Finding the perfect monitor for your studio is guaranteed to up your mixing game.

We've compiled a list of the best studio monitors currently on the market for professional producers and home studio maestros. We've also included a buyer's guide to help you choose a monitor that suits your specific needs.

Our top pick is the Focal Shape 65 because of its amazing imaging and pristine stereo.

Once you've found the right monitor, it'll open up a whole new world of production quality. So, let's get into it!

Quick Summary of the Best Studio Monitors

  1. Focal Shape 65 (Best Overall)
  2. Kali Audio LP-6 V2 (Best for Those on a Budget)
  3. KRK Rokit 7 G4 (Best for App Integration)
  4. IK Multimedia iLoud MTM (Best All-Rounder Home Studio Monitors)
  5. Genelec 8030C (Best for Mixing)
  6. Neumann KH120A (Best for Accuracy)
  7. Yamaha HS5 (Best Neutral-Sounding Monitors)

Best Studio Monitors

1. Best Overall – Focal Shape 65

Focal Shape 65


  • Frequency response: 40 Hz - 35 kHz
  • Inputs: XLR & RCA
  • Max SPL: 109 dB
  • Dimensions: 14” x 8.6” x 11.2”

Top of our list of the best studio monitors is the Focal Shape 65. They're fitted with 6.5" cone woofers with 1" inverted dome tweeters. They're loved by professional producers for their slightly mid-forward sound and amazing frequency balance.

They're not cheap at around $999 each, but for the price tag, you get exceptional detail, high-quality imaging, and clear stereo. We think they're the best professional studio monitors you can find at this price point.

If you're setting up a home studio, a Focal Shape 65 might be excessive for your needs. However, they're ideal for spacious professional studios.

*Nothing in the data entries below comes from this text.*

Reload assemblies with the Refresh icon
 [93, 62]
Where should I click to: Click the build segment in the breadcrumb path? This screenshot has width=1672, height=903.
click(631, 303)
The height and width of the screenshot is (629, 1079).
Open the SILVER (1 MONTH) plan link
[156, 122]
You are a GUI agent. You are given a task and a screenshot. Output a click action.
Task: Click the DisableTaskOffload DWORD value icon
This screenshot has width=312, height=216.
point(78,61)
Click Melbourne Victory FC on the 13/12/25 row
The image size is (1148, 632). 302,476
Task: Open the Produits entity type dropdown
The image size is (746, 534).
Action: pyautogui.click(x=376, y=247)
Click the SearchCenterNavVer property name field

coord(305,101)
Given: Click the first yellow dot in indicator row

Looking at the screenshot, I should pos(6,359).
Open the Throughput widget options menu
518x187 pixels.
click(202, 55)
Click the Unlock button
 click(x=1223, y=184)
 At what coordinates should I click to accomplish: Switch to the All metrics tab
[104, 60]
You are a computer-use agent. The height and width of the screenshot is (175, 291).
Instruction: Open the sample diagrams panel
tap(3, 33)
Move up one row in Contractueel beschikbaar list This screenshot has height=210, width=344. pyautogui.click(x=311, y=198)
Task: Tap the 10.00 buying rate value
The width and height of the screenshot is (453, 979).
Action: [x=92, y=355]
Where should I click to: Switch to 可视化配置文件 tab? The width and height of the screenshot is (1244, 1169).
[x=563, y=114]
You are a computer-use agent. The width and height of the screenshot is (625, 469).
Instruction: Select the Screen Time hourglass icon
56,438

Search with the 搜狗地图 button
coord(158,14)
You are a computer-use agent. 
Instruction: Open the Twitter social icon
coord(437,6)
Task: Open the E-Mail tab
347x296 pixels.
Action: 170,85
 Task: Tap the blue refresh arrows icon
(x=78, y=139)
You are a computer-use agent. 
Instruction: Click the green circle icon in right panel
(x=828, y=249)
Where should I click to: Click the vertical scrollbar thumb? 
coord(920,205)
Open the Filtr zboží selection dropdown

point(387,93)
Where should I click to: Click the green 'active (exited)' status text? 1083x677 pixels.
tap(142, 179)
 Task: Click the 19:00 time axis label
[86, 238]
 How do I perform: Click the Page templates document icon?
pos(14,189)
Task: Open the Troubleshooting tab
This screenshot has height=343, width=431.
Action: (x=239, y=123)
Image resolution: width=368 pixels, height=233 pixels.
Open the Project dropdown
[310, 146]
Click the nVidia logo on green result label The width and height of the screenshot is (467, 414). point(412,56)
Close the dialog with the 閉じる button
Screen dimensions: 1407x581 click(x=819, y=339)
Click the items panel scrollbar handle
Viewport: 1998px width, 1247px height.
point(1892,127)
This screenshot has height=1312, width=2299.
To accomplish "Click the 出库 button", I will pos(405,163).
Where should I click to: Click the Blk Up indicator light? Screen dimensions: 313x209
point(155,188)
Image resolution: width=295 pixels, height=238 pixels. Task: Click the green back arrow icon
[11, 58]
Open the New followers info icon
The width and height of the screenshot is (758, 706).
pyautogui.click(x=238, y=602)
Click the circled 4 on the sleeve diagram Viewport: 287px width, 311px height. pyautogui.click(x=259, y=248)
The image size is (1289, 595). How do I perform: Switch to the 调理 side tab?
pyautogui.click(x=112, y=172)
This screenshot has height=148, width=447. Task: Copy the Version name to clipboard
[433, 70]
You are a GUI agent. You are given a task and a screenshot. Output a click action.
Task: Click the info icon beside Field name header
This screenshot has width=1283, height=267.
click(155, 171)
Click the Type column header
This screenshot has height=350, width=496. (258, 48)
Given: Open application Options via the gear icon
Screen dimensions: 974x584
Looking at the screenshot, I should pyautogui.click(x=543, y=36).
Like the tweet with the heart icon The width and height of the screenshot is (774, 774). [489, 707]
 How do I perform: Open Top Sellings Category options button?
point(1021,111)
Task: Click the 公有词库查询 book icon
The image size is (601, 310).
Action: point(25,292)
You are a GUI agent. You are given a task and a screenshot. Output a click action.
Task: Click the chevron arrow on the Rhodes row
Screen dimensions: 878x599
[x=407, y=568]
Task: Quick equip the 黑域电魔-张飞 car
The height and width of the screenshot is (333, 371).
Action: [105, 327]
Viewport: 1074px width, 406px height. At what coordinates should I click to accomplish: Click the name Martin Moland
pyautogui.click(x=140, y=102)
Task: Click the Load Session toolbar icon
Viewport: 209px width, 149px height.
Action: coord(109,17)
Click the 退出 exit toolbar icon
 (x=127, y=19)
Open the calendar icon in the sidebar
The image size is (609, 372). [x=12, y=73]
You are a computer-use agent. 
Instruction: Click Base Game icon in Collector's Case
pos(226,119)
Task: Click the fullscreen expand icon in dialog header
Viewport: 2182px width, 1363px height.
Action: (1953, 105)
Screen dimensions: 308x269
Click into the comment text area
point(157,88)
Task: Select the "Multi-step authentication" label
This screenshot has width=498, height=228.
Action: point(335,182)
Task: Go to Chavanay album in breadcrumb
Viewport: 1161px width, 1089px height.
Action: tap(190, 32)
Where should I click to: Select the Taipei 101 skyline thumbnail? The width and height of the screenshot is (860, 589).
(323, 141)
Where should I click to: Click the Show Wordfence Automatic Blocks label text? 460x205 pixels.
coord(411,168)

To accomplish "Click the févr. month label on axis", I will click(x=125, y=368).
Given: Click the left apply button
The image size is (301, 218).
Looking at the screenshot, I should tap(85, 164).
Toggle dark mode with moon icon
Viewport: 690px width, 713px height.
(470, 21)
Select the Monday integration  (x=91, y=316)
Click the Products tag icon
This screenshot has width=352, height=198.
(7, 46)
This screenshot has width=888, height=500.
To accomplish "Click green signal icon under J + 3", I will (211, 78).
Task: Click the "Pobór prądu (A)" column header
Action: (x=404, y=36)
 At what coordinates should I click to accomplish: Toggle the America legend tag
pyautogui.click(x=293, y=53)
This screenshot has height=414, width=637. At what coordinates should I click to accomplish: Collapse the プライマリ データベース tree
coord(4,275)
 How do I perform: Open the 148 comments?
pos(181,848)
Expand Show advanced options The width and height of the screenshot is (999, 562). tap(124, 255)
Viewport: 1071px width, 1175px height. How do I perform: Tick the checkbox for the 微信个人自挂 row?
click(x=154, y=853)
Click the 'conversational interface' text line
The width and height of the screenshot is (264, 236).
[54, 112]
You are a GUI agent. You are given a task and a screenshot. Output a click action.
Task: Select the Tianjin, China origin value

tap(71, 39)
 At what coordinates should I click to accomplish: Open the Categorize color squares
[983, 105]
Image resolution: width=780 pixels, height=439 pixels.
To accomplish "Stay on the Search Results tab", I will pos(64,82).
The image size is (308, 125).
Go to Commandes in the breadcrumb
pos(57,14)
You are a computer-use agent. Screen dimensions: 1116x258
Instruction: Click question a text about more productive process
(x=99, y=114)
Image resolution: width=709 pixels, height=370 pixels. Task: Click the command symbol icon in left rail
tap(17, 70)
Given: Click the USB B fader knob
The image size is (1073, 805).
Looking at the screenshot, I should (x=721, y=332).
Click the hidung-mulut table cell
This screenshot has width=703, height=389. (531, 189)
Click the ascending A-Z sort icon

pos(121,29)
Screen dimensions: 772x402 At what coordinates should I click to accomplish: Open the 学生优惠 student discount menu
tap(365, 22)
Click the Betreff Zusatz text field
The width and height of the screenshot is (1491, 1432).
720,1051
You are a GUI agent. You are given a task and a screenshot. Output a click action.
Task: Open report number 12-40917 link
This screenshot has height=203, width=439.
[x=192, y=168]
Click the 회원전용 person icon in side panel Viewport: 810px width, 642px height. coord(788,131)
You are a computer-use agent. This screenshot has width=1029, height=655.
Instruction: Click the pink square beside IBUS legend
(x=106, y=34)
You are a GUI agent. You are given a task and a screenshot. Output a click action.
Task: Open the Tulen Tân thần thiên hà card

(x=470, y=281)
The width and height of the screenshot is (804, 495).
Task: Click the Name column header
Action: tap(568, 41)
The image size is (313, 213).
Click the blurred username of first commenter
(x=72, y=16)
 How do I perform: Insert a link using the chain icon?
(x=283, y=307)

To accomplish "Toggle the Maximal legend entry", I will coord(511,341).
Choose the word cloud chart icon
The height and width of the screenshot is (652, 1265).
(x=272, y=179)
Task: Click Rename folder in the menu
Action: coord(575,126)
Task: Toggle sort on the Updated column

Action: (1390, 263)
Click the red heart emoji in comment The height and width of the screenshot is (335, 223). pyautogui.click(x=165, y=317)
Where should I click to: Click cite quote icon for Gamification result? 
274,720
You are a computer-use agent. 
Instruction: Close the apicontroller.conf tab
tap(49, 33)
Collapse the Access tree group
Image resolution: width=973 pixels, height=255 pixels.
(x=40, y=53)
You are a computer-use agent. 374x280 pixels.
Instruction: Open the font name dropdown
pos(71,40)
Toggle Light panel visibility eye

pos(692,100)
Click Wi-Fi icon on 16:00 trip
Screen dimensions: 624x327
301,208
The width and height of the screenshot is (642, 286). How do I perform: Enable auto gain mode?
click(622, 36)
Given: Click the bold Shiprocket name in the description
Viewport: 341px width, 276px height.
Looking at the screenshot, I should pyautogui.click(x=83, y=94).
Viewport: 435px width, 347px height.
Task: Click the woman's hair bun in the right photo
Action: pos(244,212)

They have good positional flexibility and a tight bass response due to their non-ported design. Still, to get the most out of them, they do need to be placed vertically.

The stereo imaging makes it really easy to place stereo elements and tweak dynamics. The EQ is also straightforward.

If you need studio monitors that can handle professional producing, mixing, and mastering, look no further than the Focal Shape 65.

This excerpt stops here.